Though smartly marketed as a comedy, "Khosla Ka Ghosla" is foremost a tautly written, well-acted drama. Reminiscent of intelligible comedies like the classic "Jaane Bhi Do Yaaro", writer Jaideep Sahni's ("Company", "Bunty Aur Babli") creation showcases real people, with genuine problems, and through director Dibakar Banerjee's light-hearted, simplistic style, makes for engaging viewing.
On the verge of retirement, K.K. Khosla (Anupam Kher), yearning to move above his middle-class lifestyle purchases a piece of land in south Delhi. As he draws up plans for his family's new abode, his younger son Cherry (Parvin Dabbas) decides to move to America. Struggling to keep his household from breaking up, Khosla tries in vain to mend a strained relationship with Cherry. In the meantime, his plot of land is forcefully occupied by a ruthless tycoon, Khurana (Boman Irani). Shocked by fate's cruelty and the impotency of the legal system, Khosla gives up all hope of spending his retirement in luxury.

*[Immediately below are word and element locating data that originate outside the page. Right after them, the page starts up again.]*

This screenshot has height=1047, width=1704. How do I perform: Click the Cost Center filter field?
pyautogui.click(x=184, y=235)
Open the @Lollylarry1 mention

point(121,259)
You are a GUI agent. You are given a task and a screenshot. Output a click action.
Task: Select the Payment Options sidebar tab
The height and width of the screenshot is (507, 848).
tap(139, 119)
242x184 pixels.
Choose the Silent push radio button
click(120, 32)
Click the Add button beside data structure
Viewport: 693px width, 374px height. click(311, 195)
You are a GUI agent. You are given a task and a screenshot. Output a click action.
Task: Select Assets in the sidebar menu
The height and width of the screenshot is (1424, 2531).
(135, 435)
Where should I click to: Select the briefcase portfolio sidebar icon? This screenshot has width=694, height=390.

A serious, widespread problem that would hit home to many middle-class Indians, Sahni wisely chooses to place Khosla's land encroachment issue in the background. As the story unfolds, the land, itself a powerful character that binds Khosla's family together, slowly loses it's superficial, materialistic value. Sahni instead uses it as a tool to explore a suffering father-son relationship - the crux of the story. In the process however, the storytellers are unable to avoid the tempation of making oft-repeated social commentary about corruption, pushing their narrative into predictable territories ever so often.
"Khosla Ka Ghosla" is impeccably cast and Banerjee directs his talented actors well. With plenty of creative space to explore, veteran Anupam Kher improvises his way through one of his finer performances in recent years. Strong emotions and frustration are communicated through a subtle, comic touch that Kher has made his own over time. Parvin Dabbas impresses as Cherry, the introvert who breaks out of his shell, and Ranvir Sheorey's spontaneous comic timing is refreshing. Boman Irani as Khurana looks every inch the cruel businessman that he plays, albeit suffering a heavy Lucky Singh hangover from "Lage Raho Munnabhai."
Amidst mammoth-budget flicks loaded with special effects and glycerine-driven adultery sagas, "Khosla Ka Ghosla" arrives as a welcome break thanks to its simplicity and honesty. Imperfect and flawed, but crafted with a lot heart, this one is recommended viewing for a lazy Sunday afternoon.